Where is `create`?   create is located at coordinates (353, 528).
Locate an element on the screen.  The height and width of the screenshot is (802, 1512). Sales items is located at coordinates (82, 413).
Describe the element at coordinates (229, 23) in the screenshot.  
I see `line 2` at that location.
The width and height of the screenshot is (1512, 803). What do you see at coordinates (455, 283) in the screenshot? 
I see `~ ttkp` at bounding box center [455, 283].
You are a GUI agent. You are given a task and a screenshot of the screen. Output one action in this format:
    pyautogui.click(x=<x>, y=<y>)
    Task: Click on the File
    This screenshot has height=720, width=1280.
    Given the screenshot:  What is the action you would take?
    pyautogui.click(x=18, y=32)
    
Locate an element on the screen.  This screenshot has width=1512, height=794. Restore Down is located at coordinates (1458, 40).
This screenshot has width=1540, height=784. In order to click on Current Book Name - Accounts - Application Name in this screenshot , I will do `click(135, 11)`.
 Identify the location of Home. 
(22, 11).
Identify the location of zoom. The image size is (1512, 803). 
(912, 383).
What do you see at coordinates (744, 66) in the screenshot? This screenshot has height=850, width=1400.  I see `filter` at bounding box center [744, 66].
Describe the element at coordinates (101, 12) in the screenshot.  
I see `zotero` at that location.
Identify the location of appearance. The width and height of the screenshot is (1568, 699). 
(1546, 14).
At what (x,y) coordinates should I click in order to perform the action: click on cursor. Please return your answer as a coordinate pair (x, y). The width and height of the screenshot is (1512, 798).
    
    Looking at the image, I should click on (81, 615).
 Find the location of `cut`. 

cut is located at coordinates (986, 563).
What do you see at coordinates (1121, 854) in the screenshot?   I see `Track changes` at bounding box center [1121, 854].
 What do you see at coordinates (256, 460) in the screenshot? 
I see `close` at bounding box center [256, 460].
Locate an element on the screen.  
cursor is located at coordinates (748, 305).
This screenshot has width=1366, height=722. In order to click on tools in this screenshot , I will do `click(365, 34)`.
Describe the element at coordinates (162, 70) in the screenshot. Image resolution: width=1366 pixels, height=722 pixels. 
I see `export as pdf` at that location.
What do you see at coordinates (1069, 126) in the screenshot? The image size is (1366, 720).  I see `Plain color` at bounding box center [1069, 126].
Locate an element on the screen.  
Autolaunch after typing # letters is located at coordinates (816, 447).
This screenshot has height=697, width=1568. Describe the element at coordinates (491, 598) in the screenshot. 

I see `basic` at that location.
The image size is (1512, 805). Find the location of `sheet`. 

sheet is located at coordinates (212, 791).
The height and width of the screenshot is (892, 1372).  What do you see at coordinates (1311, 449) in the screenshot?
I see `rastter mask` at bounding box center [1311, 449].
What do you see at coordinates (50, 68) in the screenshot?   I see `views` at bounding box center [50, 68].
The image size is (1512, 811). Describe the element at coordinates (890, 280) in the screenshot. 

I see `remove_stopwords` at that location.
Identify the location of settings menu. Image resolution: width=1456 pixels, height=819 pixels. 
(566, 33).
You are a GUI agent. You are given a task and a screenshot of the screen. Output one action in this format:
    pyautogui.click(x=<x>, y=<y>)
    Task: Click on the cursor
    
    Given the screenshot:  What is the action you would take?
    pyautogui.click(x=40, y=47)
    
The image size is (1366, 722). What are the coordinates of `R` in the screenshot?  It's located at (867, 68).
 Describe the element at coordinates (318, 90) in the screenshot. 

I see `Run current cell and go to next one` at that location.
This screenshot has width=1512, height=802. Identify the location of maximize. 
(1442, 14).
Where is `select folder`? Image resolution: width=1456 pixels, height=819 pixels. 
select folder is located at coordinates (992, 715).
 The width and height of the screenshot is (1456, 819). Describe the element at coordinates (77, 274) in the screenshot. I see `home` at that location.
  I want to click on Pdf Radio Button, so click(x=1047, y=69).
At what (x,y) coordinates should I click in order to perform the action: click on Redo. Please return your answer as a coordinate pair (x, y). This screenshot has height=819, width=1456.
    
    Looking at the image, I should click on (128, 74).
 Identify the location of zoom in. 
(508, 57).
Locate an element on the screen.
■ ■ ■ ■ ■
◆ DIRECTIVE ◆
Can you rewrite all the material above, replacing "Identify the location of" with "Find the position of" wherever it occurs and leaving everything else unchanged?

◆ THE SOLUTION ◆
Where is `create`?   create is located at coordinates (353, 528).
Locate an element on the screen.  The height and width of the screenshot is (802, 1512). Sales items is located at coordinates (82, 413).
Describe the element at coordinates (229, 23) in the screenshot.  
I see `line 2` at that location.
The width and height of the screenshot is (1512, 803). What do you see at coordinates (455, 283) in the screenshot? 
I see `~ ttkp` at bounding box center [455, 283].
You are a GUI agent. You are given a task and a screenshot of the screen. Output one action in this format:
    pyautogui.click(x=<x>, y=<y>)
    Task: Click on the File
    This screenshot has height=720, width=1280.
    Given the screenshot:  What is the action you would take?
    pyautogui.click(x=18, y=32)
    
Locate an element on the screen.  This screenshot has width=1512, height=794. Restore Down is located at coordinates (1458, 40).
This screenshot has width=1540, height=784. In order to click on Current Book Name - Accounts - Application Name in this screenshot , I will do `click(135, 11)`.
 Find the position of Home. 
(22, 11).
Find the position of zoom. The image size is (1512, 803). 
(912, 383).
What do you see at coordinates (744, 66) in the screenshot? This screenshot has height=850, width=1400.  I see `filter` at bounding box center [744, 66].
Describe the element at coordinates (101, 12) in the screenshot.  
I see `zotero` at that location.
Find the position of appearance. The width and height of the screenshot is (1568, 699). 
(1546, 14).
At what (x,y) coordinates should I click in order to perform the action: click on cursor. Please return your answer as a coordinate pair (x, y). The width and height of the screenshot is (1512, 798).
    
    Looking at the image, I should click on (81, 615).
 Find the location of `cut`. 

cut is located at coordinates (986, 563).
What do you see at coordinates (1121, 854) in the screenshot?   I see `Track changes` at bounding box center [1121, 854].
 What do you see at coordinates (256, 460) in the screenshot? 
I see `close` at bounding box center [256, 460].
Locate an element on the screen.  
cursor is located at coordinates (748, 305).
This screenshot has width=1366, height=722. In order to click on tools in this screenshot , I will do `click(365, 34)`.
Describe the element at coordinates (162, 70) in the screenshot. Image resolution: width=1366 pixels, height=722 pixels. 
I see `export as pdf` at that location.
What do you see at coordinates (1069, 126) in the screenshot? The image size is (1366, 720).  I see `Plain color` at bounding box center [1069, 126].
Locate an element on the screen.  
Autolaunch after typing # letters is located at coordinates (816, 447).
This screenshot has height=697, width=1568. Describe the element at coordinates (491, 598) in the screenshot. 

I see `basic` at that location.
The image size is (1512, 805). Find the location of `sheet`. 

sheet is located at coordinates (212, 791).
The height and width of the screenshot is (892, 1372).  What do you see at coordinates (1311, 449) in the screenshot?
I see `rastter mask` at bounding box center [1311, 449].
What do you see at coordinates (50, 68) in the screenshot?   I see `views` at bounding box center [50, 68].
The image size is (1512, 811). Describe the element at coordinates (890, 280) in the screenshot. 

I see `remove_stopwords` at that location.
Find the position of settings menu. Image resolution: width=1456 pixels, height=819 pixels. 
(566, 33).
You are a GUI agent. You are given a task and a screenshot of the screen. Output one action in this format:
    pyautogui.click(x=<x>, y=<y>)
    Task: Click on the cursor
    
    Given the screenshot:  What is the action you would take?
    pyautogui.click(x=40, y=47)
    
The image size is (1366, 722). What are the coordinates of `R` in the screenshot?  It's located at (867, 68).
 Describe the element at coordinates (318, 90) in the screenshot. 

I see `Run current cell and go to next one` at that location.
This screenshot has width=1512, height=802. Find the position of maximize. 
(1442, 14).
Where is `select folder`? Image resolution: width=1456 pixels, height=819 pixels. 
select folder is located at coordinates (992, 715).
 The width and height of the screenshot is (1456, 819). Describe the element at coordinates (77, 274) in the screenshot. I see `home` at that location.
  I want to click on Pdf Radio Button, so click(x=1047, y=69).
At what (x,y) coordinates should I click in order to perform the action: click on Redo. Please return your answer as a coordinate pair (x, y). This screenshot has height=819, width=1456.
    
    Looking at the image, I should click on (128, 74).
 Find the position of zoom in. 
(508, 57).
Locate an element on the screen.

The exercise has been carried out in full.